One year into the trade disputes between the world’s two largest economies, trade talks between China and the U.S. are getting back on track after a two-month hiatus. “Concessions need to be made by both nations…everyone has to give up a little bit,” suggested Stephen Roach, a senior fellow at Yale University’s Jackson Institute of Global Affairs.
At Thursday’s regular press conference, Chinese Ministry of Commerce said that China-U.S. trade talks will resume on the basis of equality and mutual respect with the core concerns of both sides expected to be resolved.
As a former chairman of Morgan Stanley Asia and the firm’s chief economist, Stephen Roach questioned the way the Trump administration takes tariffs as the solution to their so-called “China problem,” and argued that it’s crass politics rather than “economic logic.”
“The economic analysis behind the Trump administration’s anti-China trade policy is totally flawed…Because of our shortfall of domestic saving, we have trade deficits with 102 countries…so if we don’t boost our saving, but put tariffs on our largest foreign supplier, all we do is to divert trade to other foreign suppliers, they are higher-cost producers and that taxes American consumers.”01:11
Charles Liu, founder of Hao Capital, warned that the trade battles or the impact of tariffs may have resulted in a bigger wound inflicted on the U.S. than on China.
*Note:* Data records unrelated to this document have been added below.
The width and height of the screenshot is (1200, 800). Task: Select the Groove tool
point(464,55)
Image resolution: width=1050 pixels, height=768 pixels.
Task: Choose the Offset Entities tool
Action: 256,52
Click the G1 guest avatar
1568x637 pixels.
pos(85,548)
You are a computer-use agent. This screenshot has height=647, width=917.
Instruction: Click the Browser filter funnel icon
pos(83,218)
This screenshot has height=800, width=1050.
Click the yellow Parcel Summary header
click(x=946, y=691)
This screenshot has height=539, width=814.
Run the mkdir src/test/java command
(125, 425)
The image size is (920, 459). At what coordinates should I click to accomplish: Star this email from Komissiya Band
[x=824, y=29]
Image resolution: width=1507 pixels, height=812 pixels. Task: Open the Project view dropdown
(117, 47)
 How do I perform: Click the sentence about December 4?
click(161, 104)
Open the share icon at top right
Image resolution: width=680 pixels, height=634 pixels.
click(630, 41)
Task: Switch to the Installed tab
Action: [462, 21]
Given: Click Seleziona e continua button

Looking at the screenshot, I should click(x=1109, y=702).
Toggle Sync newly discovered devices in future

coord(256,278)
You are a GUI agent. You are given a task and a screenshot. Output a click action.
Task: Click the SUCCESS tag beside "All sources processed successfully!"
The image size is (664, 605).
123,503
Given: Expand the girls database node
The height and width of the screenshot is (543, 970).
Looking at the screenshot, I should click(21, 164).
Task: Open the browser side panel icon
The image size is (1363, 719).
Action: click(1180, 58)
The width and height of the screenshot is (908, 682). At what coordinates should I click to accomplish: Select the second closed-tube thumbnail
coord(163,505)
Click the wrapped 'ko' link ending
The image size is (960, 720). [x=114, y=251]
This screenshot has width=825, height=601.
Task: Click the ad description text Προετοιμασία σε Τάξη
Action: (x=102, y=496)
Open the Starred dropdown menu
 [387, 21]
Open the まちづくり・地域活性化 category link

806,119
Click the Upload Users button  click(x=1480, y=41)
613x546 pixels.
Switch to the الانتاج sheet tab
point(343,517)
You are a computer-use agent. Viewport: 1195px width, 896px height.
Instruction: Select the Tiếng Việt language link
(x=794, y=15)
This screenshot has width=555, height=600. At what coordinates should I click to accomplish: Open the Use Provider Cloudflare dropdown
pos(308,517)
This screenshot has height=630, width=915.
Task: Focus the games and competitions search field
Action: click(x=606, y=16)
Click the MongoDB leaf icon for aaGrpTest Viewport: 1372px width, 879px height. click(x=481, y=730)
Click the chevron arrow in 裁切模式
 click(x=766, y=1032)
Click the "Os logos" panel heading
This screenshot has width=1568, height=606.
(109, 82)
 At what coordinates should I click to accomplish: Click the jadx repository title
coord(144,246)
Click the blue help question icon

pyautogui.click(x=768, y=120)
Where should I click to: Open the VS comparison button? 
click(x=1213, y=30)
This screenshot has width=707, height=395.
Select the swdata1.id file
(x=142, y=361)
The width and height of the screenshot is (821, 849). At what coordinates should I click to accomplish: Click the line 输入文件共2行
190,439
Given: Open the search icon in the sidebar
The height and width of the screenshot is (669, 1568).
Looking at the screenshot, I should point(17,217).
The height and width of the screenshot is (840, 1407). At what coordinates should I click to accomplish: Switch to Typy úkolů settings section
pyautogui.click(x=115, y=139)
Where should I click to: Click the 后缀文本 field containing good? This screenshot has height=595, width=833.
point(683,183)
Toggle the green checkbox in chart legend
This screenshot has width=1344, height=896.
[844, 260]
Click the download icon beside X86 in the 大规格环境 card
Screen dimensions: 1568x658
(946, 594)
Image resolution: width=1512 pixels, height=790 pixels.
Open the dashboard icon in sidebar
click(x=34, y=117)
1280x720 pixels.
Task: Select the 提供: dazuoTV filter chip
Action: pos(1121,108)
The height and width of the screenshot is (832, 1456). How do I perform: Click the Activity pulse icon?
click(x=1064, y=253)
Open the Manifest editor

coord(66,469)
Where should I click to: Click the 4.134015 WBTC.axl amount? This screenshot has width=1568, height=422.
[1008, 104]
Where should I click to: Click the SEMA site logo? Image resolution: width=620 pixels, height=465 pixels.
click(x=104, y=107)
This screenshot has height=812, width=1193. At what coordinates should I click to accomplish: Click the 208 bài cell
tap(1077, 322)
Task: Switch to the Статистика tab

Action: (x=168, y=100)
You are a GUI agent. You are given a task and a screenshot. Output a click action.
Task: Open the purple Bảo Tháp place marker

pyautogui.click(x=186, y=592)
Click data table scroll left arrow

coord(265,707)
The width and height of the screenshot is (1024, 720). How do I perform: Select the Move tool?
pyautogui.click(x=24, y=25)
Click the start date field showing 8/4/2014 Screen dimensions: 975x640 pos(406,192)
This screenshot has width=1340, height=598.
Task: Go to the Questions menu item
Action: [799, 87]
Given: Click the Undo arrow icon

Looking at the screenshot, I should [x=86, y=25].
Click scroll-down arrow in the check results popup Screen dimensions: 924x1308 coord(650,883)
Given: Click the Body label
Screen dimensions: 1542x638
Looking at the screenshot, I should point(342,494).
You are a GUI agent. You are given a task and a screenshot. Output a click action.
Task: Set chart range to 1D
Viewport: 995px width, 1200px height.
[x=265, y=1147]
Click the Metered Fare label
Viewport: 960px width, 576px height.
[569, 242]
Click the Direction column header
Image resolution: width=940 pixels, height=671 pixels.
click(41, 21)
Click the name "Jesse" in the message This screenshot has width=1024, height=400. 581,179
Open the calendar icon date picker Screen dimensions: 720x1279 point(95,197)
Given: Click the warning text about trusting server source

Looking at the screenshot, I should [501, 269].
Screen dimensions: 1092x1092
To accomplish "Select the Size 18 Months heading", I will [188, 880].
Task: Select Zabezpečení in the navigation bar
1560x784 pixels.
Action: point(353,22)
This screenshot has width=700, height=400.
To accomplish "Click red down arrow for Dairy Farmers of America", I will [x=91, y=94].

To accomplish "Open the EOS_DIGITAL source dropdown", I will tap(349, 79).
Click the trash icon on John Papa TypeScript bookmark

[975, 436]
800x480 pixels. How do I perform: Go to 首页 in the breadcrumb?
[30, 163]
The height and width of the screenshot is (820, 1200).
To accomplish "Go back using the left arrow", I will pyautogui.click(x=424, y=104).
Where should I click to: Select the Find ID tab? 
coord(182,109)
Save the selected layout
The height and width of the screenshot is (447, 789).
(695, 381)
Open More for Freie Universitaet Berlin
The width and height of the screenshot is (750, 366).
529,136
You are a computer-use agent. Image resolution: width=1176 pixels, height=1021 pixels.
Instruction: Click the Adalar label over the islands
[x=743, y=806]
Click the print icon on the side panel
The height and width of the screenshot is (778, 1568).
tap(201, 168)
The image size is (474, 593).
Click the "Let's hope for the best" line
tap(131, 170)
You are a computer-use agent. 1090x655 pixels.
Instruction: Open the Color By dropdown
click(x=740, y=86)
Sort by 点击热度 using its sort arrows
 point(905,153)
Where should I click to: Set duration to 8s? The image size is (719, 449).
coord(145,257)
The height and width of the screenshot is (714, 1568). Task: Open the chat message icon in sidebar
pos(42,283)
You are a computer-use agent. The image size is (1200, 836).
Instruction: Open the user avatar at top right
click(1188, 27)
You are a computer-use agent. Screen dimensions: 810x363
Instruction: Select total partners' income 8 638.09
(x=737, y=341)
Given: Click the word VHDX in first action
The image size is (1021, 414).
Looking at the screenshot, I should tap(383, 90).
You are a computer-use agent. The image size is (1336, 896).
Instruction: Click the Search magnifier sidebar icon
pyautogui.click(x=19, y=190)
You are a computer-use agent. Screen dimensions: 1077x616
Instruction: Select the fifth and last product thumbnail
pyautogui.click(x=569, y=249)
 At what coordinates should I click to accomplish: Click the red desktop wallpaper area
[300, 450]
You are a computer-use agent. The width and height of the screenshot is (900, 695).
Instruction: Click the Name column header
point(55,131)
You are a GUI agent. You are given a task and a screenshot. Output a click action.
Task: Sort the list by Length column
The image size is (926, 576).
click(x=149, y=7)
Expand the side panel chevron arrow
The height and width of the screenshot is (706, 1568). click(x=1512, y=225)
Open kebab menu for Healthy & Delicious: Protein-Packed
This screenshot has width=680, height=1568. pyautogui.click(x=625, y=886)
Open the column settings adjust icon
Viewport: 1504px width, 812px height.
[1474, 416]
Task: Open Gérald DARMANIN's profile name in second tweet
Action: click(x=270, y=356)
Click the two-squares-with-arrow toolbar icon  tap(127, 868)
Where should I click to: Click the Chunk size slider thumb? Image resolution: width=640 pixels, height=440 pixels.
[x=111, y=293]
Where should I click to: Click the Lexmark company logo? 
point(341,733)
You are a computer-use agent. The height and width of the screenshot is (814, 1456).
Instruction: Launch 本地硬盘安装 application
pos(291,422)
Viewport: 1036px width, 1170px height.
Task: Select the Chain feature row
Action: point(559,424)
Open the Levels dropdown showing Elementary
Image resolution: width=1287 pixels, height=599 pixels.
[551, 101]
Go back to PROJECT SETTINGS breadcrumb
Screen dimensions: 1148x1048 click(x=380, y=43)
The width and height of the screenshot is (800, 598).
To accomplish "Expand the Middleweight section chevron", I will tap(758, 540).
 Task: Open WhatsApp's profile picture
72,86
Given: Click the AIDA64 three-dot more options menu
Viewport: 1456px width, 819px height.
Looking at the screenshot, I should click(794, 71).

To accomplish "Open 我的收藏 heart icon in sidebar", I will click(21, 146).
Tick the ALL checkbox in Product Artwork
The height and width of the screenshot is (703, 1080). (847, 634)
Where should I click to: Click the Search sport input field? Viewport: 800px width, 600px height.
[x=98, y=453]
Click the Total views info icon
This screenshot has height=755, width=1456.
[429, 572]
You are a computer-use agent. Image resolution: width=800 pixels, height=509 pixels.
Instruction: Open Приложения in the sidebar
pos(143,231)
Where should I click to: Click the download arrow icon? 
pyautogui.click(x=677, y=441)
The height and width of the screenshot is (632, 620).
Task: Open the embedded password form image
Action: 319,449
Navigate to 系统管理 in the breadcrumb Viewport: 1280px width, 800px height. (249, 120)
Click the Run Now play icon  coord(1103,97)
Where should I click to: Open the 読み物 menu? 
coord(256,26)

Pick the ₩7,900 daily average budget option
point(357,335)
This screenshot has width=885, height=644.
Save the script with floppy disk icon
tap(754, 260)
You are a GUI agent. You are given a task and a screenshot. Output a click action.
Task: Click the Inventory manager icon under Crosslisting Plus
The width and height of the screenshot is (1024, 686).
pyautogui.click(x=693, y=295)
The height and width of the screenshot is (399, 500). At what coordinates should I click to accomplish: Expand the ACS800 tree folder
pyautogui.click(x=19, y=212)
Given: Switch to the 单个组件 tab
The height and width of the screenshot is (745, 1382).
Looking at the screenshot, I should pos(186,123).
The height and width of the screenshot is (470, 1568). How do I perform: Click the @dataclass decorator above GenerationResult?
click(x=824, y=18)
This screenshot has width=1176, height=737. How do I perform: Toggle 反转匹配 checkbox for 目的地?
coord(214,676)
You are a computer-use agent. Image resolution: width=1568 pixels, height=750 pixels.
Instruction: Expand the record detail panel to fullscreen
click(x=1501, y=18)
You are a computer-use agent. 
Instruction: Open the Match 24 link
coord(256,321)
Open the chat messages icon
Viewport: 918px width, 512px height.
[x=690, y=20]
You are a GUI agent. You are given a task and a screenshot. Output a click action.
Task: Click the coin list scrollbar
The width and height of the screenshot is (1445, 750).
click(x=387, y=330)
Commenting on the growing concerns about shifting supply chains, he added that Chinese companies have been moving their own low-end manufacturing out of China to places like Vietnam, Thailand and Indonesia. Therefore, on the U.S. side the impact of the tax levy by its government has to be born by U.S. importers and consumers.02:00
Earlier this month, Washington Post published an open letter to President Trump titled “China is not an enemy” which was signed by more than 100 U.S. scholars, politicians and businessmen.
Roach said that although he did not sign the open letter, there were a number of things in it that he agrees with and endorses – “The rise of China has been an extremely important development that has obviously benefited China, the rest of Asia, the United States, and the world economy.”
Meanwhile, he further explained why he disagreed with the U.S. allegations of forced technology transfer. He called attention to Page 19 of the Section 301 report published by the U.S. Trade Representative (USTR) in March 2018, and pointed out that what is written on that page actually shows the USTR admits that there is no evidence of forced technology transfer between joint venture partners.